**Supplied material:**
======

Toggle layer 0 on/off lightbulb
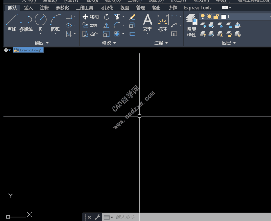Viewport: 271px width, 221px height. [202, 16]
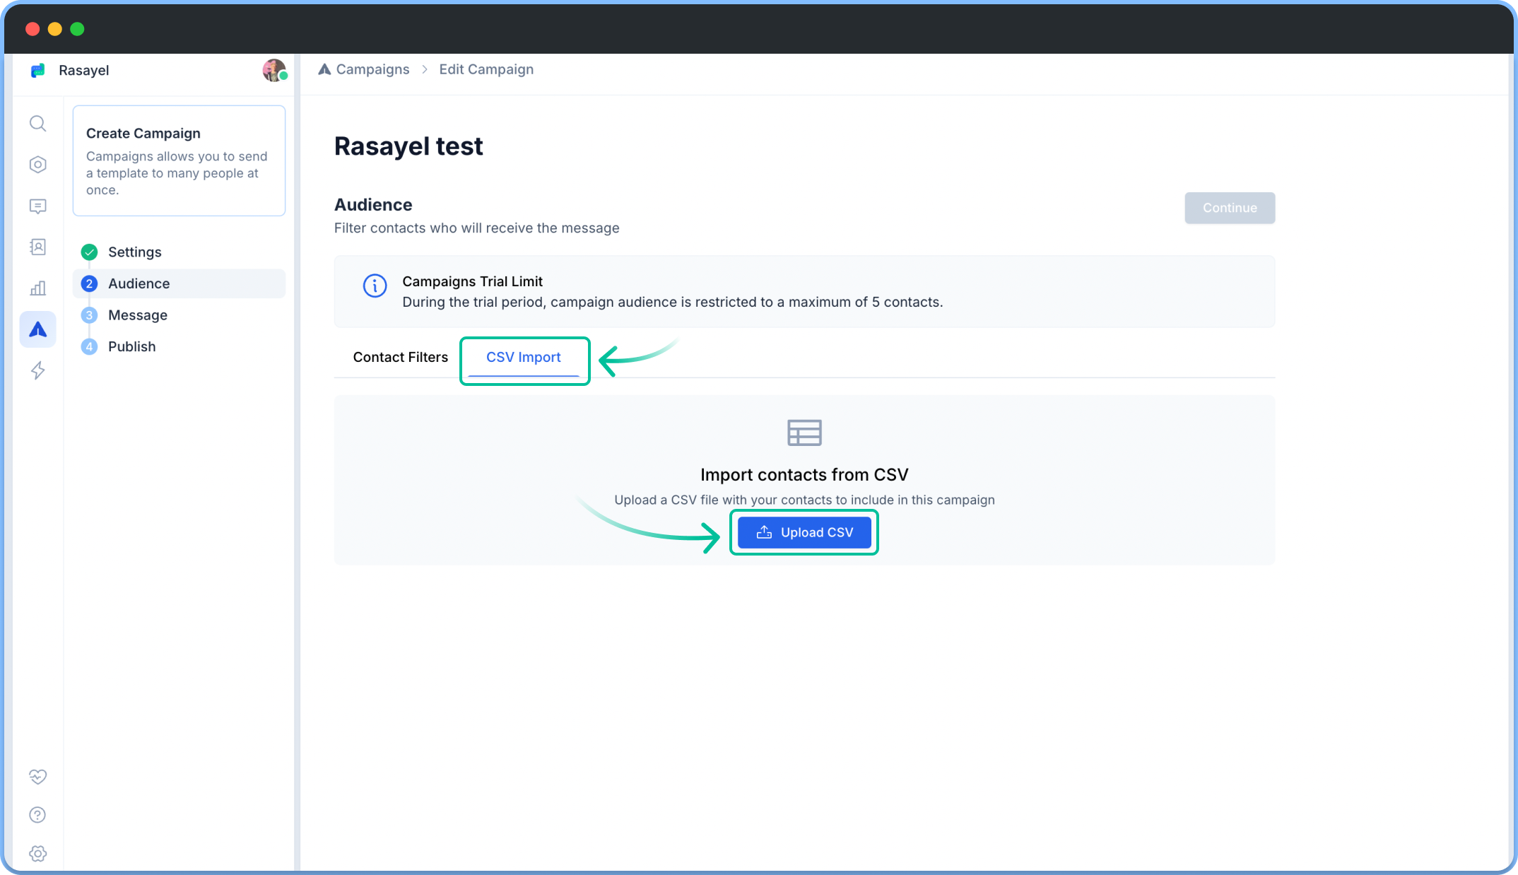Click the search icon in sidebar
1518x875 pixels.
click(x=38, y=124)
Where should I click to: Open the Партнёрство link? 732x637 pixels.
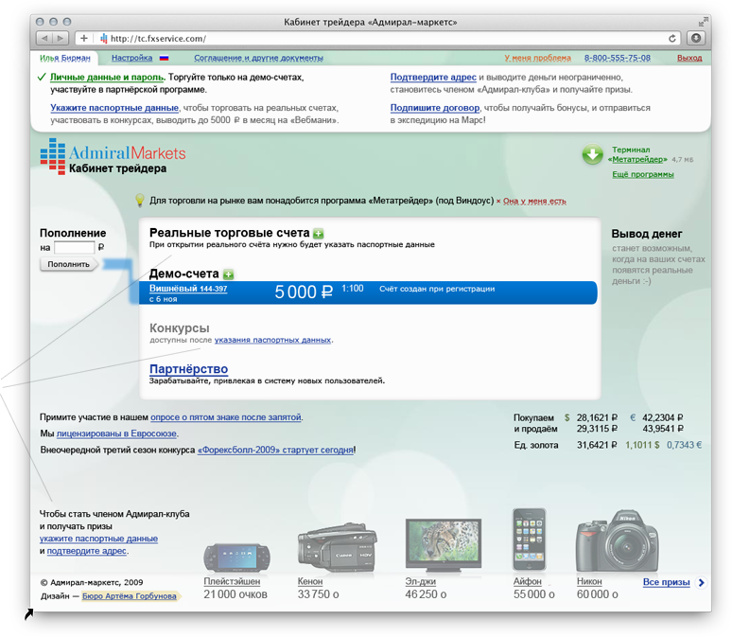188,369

======

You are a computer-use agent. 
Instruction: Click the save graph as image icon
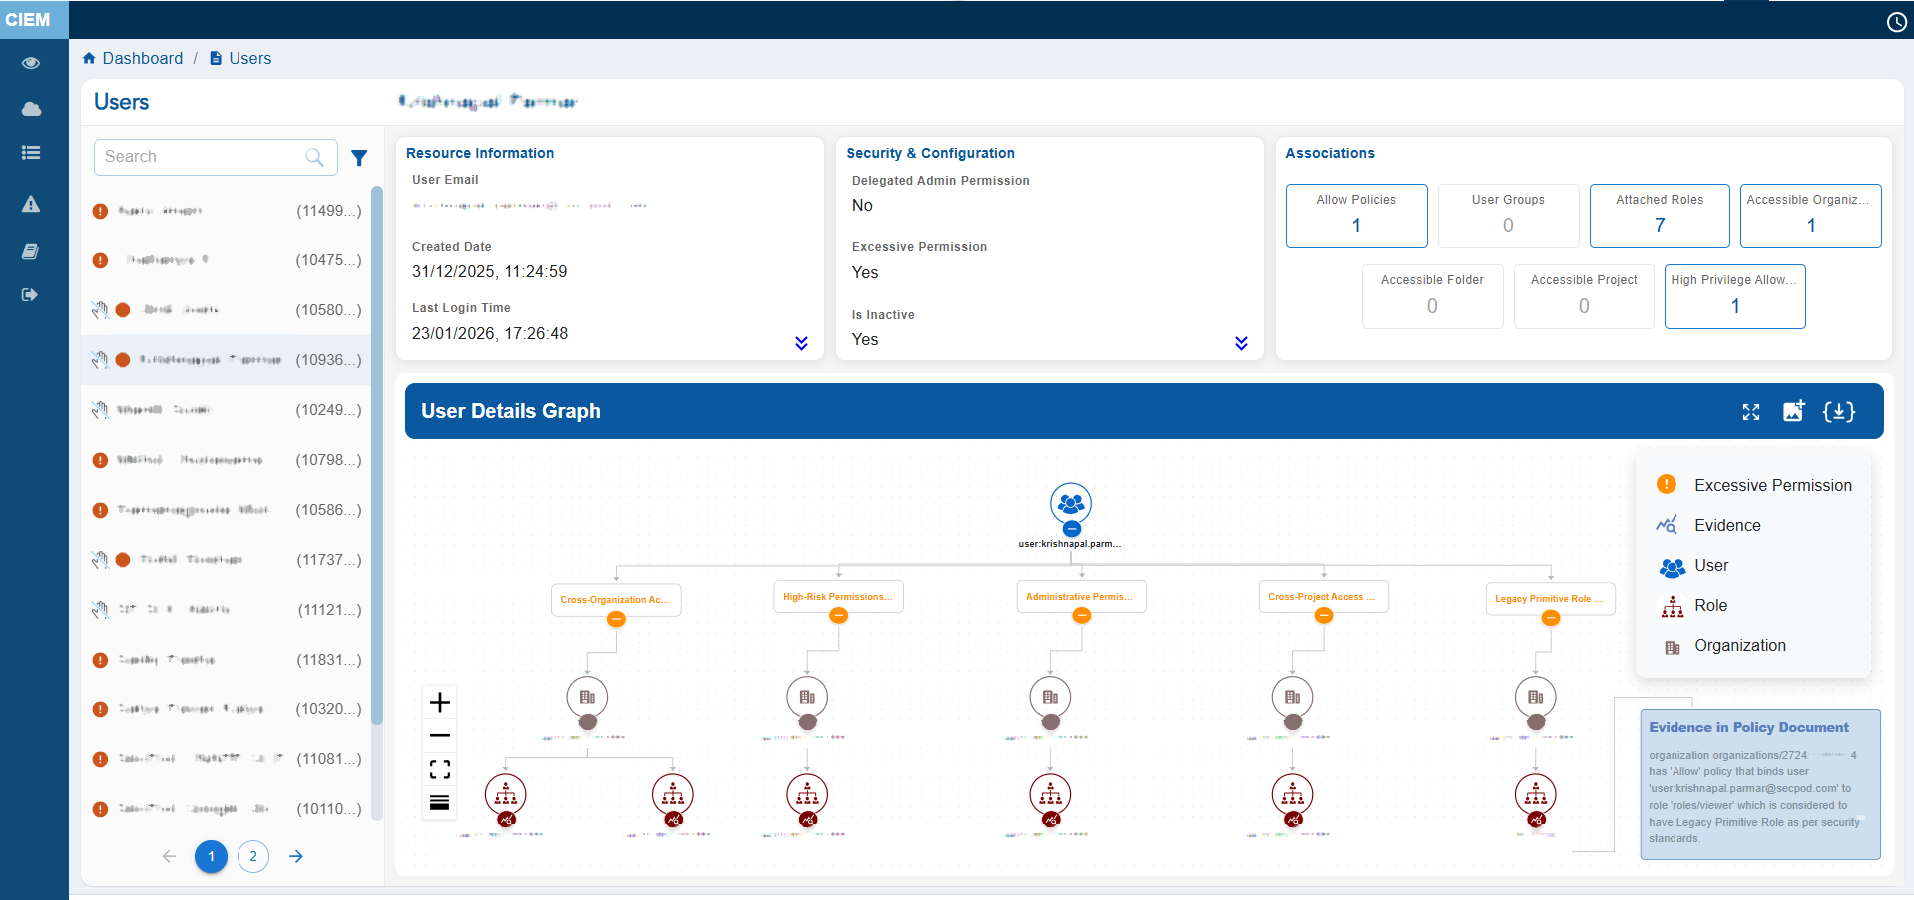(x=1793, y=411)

======

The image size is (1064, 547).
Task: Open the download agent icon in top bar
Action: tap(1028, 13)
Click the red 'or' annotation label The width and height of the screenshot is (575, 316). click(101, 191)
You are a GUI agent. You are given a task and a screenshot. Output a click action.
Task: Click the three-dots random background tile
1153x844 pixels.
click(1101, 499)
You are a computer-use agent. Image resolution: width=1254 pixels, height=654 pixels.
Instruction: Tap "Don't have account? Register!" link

======

**Exercise:**
Copy out every line in the records that contains the string "link". Case counts.

**Correct result:**
Where should I click to: Open the Партнёрство link? 732x637 pixels.
Instruction: Tap "Don't have account? Register!" link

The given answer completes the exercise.